Henry just smiled. ‘I’m sorry I made you break up with Leticia. I’m not much of an example to you.’
‘Oh, I don’t know. It wasn’t your idea, was it?’ Hughie felt relaxed and peaceful; it was nice to share confidences with Henry. He kicked his shoes off, stretching out on the sofa. ‘You’re only human, Henry. Hey, do you mind if I kip here for the night? It’s a lot more comfortable than at my sister’s.’
‘Be my guest,’ Henry said, finishing off his Scotch.
He got him a spare pillow and a blanket.
‘She might still come,’ Hughie said.
‘She might.’
‘And you’ll be here.’
‘Yes.’ Henry paused by the door. ‘Oh, she was lovely, Smythe! Blue, sort of greenish eyes … actually, maybe they were brown … hard to remember now. They were pretty, whatever colour they were.’
Hughie rolled over onto his side. ‘So you believe in true love?’
‘Absolutely! Without a doubt. Don’t you?’
‘Utterly.’
Pause.
‘So … why do you think, I mean, if true love exists, why are we so busy?’

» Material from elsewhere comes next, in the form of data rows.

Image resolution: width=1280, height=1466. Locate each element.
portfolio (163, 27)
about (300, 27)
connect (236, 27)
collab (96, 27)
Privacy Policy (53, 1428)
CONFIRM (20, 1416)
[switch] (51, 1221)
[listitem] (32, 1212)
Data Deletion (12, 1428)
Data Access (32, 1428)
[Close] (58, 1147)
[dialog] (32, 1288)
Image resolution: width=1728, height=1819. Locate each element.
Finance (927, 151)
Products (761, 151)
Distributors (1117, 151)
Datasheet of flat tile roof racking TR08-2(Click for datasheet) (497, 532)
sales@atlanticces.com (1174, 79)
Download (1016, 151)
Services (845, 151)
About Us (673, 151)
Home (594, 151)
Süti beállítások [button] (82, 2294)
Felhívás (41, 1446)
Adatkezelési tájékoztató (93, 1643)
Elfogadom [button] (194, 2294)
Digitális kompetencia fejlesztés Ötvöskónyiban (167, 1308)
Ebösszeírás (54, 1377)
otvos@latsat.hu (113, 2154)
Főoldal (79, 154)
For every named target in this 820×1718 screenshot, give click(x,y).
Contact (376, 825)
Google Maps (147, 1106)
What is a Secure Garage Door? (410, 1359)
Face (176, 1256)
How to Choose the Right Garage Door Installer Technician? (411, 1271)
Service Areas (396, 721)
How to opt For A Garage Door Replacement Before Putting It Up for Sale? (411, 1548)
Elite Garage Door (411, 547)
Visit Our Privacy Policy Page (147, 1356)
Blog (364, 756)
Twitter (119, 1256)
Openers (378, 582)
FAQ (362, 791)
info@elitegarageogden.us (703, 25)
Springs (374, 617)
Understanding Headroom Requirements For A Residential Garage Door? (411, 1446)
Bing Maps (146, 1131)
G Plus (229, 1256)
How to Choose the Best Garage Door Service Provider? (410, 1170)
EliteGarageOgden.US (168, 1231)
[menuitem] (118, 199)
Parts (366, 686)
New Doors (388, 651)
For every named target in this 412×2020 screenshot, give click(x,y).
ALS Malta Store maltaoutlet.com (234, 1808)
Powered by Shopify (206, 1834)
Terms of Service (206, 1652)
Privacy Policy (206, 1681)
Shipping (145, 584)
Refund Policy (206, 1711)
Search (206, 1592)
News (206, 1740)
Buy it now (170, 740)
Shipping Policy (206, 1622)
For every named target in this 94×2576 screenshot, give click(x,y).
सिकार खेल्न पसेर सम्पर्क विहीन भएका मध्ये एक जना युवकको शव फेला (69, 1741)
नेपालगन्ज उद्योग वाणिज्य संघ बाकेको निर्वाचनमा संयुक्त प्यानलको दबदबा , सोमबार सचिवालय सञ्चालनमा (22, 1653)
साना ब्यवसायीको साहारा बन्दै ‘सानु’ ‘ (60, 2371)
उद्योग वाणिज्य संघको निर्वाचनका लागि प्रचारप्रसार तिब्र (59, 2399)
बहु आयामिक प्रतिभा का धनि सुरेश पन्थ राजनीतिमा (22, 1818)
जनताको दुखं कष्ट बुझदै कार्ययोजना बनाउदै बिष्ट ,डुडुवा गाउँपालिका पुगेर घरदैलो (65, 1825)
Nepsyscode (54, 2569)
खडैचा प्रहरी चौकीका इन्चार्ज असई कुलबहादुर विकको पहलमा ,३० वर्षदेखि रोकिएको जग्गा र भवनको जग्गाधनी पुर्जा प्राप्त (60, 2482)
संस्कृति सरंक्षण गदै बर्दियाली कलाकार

Jamming his hands into his pockets, Henry concentrated. ‘Well,’ he decided, ‘I think it’s that they, you know, the rest of them, don’t try hard enough.’
‘That must be it.’
‘Lazy.’
‘Unlucky?’
‘Much lower standards.’
‘Exactly!’
‘It’s all about staying true to the dream, my boy.’
‘Never letting go!’
‘Precisely.’ Henry turned off the light. ‘Goodnight.’
Hughie snuggled down. ‘Goodnight.’
Outside, the view of the Embankment and South Bank dazzled. The Millennium Wheel turned almost imperceptibly, Big Ben chimed, the inky black waters of the Thames curved into the distance, reflecting every glowing detail in duplicate.
‘She’ll be back,’ Hughie whispered.
Henry wavered, a dark silhouette by the door. ‘Of course she will.’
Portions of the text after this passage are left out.